Por más que hablen de sigilo sacramental y penas severas para el confesor que lo conculque, la “confesión” fue durante siglos un sibilino modo de controlar la sociedad y gozar en provecho de la Iglesia de secretos no conocidos por otro modo. Recuérdese el “confesor real” y los curas al servicio exclusivo de determinadas casas nobles.

Para la práctica anual obligatoria de tal sacramento –rememoración y fruición de la Pasión de Cristo--, en los pueblos donde el párroco era dueño de las conciencias y “donde todo se sabe”, las diversas Diócesis propugnaron un modus operandi que animara a los fieles a dicha práctica sin temor a quedar en evidencia ante la persona, el párroco del villorrio, que a las pocas horas estaría tomando unos vinos con ellos en el bar: la llegada de confesores ajenos al entorno social.

Repito la anécdota que ya he traído alguna vez a este foro, pero que todavía me hace a mí mismo sonreír.
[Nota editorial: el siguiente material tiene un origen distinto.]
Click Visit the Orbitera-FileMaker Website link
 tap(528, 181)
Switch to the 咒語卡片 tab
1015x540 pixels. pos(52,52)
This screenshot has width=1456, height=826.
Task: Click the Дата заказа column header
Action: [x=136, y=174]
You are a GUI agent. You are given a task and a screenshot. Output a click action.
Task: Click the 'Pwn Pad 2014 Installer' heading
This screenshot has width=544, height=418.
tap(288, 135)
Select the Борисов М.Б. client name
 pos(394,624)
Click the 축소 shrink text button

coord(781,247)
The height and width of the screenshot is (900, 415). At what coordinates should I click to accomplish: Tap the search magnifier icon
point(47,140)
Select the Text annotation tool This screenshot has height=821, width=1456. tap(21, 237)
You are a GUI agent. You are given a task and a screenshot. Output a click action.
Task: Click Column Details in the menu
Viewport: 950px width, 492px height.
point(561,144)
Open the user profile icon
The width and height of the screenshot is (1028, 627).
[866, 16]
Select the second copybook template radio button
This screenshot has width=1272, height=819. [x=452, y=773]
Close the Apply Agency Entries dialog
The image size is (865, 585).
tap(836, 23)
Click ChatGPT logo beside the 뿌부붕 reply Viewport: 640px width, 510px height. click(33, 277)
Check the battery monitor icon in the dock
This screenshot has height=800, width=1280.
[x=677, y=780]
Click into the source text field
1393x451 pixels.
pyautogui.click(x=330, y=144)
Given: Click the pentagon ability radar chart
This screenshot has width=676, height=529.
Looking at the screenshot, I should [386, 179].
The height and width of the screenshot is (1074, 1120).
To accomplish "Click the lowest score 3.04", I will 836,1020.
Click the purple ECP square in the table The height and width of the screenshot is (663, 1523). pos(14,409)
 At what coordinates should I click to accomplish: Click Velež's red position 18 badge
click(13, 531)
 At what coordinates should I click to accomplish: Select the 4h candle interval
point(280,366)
El pueblo burgalés donde me recupero del agobio madrileño y donde el verdor del campo que renace le entra a unos por los poros, apenas si llega a los cuarenta habitantes fijos. El año pasado se anunció en la misa dominical que, al día siguiente, lunes, los fieles podrían cumplir con la obligación eclesiástica de “confesarse al menos una vez al año”. A las siete de la tarde del lluvioso lunes sonaron las campanas.

Sin saber a qué se debía el tañido de las mismas, charlando al día siguiente con el octogenario sacristán me expuso el motivo.
-- Para confesarse. Vinieron ayer dos curas de Burgos. Yo mismo les dije que para qué tantos, si…
-- ¿Y cuántos fueron a la iglesia a confesarse?
-- Uno.
--¿Quién?
-- Yo.
Le debió dar lástima la pareja confesora. Me sonreí y lo único que se me ocurrió es confirmar lo que él mismo sabía: “¡Pero si tú, a tus años, ya no tienes pecados!”